Fragmento de lectura:
%%
Cassirer, entonces, basándose en los resultados de su primera obra Concepto de sustancia y concepto de función, planteará que el mito es un símbolo, pues se sustenta en la paulatina interrelación de las emociones provocadas por la experiencia del mundo. El centro formal del pensar mítico se sostiene a partir de la unificación de los momentos aislados que, al sistematizarse en torno a un origen común, se identifican como signos homogéneos con una temporalidad, espacialidad y frecuencia comunes (cfr. 1998b, pp. 105-196). De este modo, las civilizaciones primitivas, en lugar de asumir el conjunto de los sucesos aislados como sucesos puramente emotivos, configuran una relación estrecha entre los sucesos causales y sus efectos expresivos. “[S]us contenidos [los del mito] están dados de modo objetivo, como ‘contenidos reales’, esta forma de realidad es en sí todavía homogénea e indiferenciada […]. El mito se atiene exclusivamente a la presencia de su objeto, a la intensidad con que en un determinado instante impresiona a la conciencia y se apodera de ella” (1998b, p. 59).

Pero esta “impresión” del instante ocurre como el resultado productivo de una forma de legalidad general que permite identificar un suceso como “dios o demonio” (cfr. Cassirer, 1975). Para el autor, el momento correlaciona con la experiencia emotiva progresando y constituyéndose como el intermedio de sentido del suceso. El mito, por tanto, no relaciona bajo el patrón de eventos aislados, sino en el conjunto de relaciones expresivas que se torna en una mirada homogénea del fenómeno o ley general de sentido que distingue entre lo individual asombroso y la forma expresiva de asombro.

La experiencia de lo asombroso y su forma constituyen el fundamento de una espiritualidad que revela la constitución del entorno inmediato. Toda la disposición temporal, espacial y numérica se desarrolla sobre el principio de una dualidad emotiva que se hace presente como revelación de lo otro. Esta cualidad de revelación hace que el individuo conciba su entorno inmediato como experiencia emotiva a través de la cual se revela una energía peculiar en doble acepción: como mysterium tremendum y mysterium fascinosum. Así, la emoción del experimentar que el “yo” es distinto al “mundo natural” cristaliza la idea de que la experiencia múltiple del mundo se articula como unidad del misterio. De este modo:

El hombre se encuentra ante el umbral de una nueva espiritualidad cuando el mero terror [hacia el mundo natural] se convierte en el asombro que se mueve en una doble dirección, mezcla de actividades opuestas, de miedo y esperanza, recelo y admiración; cuando de este modo el estímulo sensible busca por primera vez un escape y una expresión (1998b, p. 111).

La cualidad peculiar de esta experiencia, de este mysterium, se infiltra progresivamente en las actividades cotidianas, articulándose también por medio de una doble relación: un significado y una reglamentación. El significado, a pesar de relacionar bajo un contexto puramente expresivo, se constituye de la iteración de la experiencia del misterio; quien lo padece es quien lo sabe, quien lo experimenta es quien es capaz de señalarlo en su espacio, temporalidad y frecuencia. Pero esta cualidad revelada del misterio se circunscribe a su naturaleza experimental. La presencia del misterio se hace nítida solo en el contexto de la propia experiencia; por ello, la designación y demarcación espacial, temporal y numérica constituyen no solo una experiencia posible, sino necesaria. El sujeto del misterio, si bien se vincula por el arrebato emocional, en virtud de este se ve facultado para hablar de lo experimentado.
%%
Material proporcionado:
%%
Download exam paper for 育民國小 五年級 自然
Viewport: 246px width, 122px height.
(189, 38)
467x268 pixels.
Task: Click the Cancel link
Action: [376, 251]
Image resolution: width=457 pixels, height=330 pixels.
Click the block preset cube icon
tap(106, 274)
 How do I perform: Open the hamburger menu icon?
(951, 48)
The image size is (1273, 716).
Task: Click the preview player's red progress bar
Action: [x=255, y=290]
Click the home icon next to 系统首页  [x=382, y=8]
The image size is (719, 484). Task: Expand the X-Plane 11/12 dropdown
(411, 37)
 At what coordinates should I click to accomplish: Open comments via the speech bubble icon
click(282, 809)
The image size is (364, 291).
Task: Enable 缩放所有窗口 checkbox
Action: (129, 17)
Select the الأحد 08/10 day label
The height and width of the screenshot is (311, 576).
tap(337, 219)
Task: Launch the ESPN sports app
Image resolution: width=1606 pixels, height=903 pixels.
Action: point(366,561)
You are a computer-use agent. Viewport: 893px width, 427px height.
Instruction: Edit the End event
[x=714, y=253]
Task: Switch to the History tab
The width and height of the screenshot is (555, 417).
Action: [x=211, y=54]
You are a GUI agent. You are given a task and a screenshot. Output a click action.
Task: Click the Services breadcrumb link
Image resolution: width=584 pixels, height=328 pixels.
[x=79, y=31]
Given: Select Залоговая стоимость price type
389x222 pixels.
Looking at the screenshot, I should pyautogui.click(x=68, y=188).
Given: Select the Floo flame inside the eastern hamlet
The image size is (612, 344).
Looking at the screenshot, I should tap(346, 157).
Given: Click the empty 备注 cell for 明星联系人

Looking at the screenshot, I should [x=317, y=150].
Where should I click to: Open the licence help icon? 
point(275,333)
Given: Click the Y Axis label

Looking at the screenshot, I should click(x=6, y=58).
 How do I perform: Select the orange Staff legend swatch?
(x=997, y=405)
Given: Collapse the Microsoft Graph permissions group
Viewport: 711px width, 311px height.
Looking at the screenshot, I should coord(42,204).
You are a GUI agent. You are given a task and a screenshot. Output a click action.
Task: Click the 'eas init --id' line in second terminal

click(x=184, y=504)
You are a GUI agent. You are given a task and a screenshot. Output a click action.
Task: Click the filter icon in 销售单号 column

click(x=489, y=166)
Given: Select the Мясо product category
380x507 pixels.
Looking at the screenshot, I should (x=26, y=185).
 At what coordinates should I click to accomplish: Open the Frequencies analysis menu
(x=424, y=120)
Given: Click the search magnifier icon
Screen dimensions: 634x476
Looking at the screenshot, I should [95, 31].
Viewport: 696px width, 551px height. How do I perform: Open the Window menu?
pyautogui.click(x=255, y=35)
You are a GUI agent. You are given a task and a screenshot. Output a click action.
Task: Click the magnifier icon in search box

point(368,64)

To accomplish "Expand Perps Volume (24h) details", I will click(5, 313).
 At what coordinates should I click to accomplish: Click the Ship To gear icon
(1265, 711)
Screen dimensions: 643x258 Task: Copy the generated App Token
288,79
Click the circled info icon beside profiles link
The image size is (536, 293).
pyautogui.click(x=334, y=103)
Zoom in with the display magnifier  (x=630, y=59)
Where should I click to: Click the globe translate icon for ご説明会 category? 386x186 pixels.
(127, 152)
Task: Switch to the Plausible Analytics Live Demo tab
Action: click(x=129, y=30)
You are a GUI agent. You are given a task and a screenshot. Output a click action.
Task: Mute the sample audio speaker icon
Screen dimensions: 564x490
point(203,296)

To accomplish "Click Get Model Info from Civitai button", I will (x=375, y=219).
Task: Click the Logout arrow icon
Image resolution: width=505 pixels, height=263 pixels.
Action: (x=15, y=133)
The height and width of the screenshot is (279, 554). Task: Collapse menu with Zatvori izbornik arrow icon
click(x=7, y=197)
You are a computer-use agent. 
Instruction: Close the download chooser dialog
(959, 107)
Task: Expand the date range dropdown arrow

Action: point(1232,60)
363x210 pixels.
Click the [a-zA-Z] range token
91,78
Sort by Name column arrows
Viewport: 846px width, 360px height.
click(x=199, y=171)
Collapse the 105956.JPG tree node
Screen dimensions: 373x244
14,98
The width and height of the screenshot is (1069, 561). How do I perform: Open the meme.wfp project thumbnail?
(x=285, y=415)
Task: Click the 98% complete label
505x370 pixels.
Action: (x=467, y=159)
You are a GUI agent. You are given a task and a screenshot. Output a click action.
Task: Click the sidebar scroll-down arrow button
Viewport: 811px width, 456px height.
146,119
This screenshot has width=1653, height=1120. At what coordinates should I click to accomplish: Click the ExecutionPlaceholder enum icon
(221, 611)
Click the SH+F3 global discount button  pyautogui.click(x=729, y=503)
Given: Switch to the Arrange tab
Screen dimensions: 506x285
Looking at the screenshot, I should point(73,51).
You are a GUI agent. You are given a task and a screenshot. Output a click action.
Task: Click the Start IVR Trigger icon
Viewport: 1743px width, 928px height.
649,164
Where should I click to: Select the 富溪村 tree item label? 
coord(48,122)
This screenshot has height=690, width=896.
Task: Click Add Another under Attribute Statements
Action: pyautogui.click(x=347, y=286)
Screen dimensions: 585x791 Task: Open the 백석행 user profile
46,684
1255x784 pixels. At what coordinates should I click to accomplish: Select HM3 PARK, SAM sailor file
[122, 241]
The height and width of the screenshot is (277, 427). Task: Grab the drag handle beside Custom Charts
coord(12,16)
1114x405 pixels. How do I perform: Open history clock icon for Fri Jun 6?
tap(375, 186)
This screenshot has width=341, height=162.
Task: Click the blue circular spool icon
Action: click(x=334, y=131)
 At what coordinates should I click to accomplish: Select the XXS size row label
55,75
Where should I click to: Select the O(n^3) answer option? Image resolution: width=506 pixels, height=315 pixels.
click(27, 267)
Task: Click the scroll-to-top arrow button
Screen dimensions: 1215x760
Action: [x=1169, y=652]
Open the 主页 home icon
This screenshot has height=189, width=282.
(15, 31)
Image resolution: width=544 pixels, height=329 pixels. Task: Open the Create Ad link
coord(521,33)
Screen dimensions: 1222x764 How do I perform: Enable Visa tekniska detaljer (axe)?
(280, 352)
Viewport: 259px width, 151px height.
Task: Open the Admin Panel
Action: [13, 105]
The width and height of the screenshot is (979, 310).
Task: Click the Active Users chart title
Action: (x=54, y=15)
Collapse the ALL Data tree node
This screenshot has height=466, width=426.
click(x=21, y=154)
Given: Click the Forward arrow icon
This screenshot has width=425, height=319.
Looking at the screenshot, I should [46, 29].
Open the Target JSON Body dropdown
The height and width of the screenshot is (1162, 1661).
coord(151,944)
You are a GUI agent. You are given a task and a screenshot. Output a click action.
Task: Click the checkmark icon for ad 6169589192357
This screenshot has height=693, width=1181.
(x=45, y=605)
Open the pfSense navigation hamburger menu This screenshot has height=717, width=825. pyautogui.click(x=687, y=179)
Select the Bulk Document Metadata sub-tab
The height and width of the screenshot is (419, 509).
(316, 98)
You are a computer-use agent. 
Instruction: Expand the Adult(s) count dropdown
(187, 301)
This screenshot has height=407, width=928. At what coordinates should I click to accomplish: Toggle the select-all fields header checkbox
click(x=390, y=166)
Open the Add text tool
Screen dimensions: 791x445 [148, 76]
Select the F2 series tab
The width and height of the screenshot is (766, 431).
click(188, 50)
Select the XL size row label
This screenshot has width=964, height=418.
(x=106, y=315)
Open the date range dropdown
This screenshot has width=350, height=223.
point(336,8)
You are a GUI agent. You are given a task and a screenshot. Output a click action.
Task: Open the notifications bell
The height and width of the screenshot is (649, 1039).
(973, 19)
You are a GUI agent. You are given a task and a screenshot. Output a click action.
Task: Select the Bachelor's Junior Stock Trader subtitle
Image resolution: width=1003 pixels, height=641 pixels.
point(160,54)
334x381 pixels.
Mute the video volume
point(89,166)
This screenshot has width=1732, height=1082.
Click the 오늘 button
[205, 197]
%%
Requisitos: Según el fragmento de lectura, ¿en qué doble acepción se revela la energía peculiar por la que el individuo concibe su entorno inmediato como experiencia emotiva?

Tarea resuelta: Como mysterium tremendum y mysterium fascinosum.